Look into local clinical trials
Where Porter lives in Coachella Valley, California, it typically takes nine months to get an appointment after a referral. Though patients are put on a waitlist in case of a cancellation, this strategy rarely pans out.
A more effective way to get around the problem of scant specialists: "If you live in a metro area, or even in a rural region within one to two hours driving distance from a university or medical center, consider enrolling in a clinical research trial for early detection of Alzheimer's or dementia," she advises. "Where I live, for example, we have both the University of California, San Diego and Scripps Health."
And the great news is follow-ups can easily be done via telehealth. To get started, she advises checking ClinicalTrials.gov to discover which studies are available at the university or medical center nearest you, then reaching out to them to learn more about how to qualify -- the process is typically very easy, she promises.
And in case you might feel shy about reaching out, don't be! "For clinical researchers, having people volunteer is a gift because they're constantly looking for participants to qualify for these trials. And you'll be getting the best care because the researchers are conducting studies for future treatments, and they want it all to be very precise."
How to make the most out of a visit with a dementia specialist
If you're a caregiver looking after a loved one showing signs of dementia, there are a few easy ways to get ready for your first appointment with a specialist.
Track behavioral changes
Come loaded with as much information and relevant medical history as you can, encourages Porter. "If you suspect that a loved one is exhibiting the beginnings of Alzheimer's or some type of cognitive disorder, I always recommend taking notes at home."

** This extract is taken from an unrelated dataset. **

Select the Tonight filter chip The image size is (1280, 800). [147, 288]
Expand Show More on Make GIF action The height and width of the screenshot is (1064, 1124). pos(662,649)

She suggests jotting down any changes in how they walk, for example, as well as shifts in their speech patterns, mood and behavior. "Keep a log and note anything that might be affiliated with dementia, like if they get lost going to the local store or if they forget where they parked their car, and record how often these things are happening."
Prep with tech
An underrated tool for caregivers? Your iPad. "I have a client with Parkinson's, and we have quarterly remote telehealth visits with his doctor," Porter reveals. "I can record and display how he's walking on my device for the neurologist, who can then evaluate if he's doing better." The same type of monitoring can be done for memory, speech and behavior patterns in someone diagnosed with dementia.
In the end, the tools and technology needed to both diagnose and treat dementia and other cognitive health conditions are advancing every day. Though it's never going to be fast enough, we can take steps to secure top-notch care.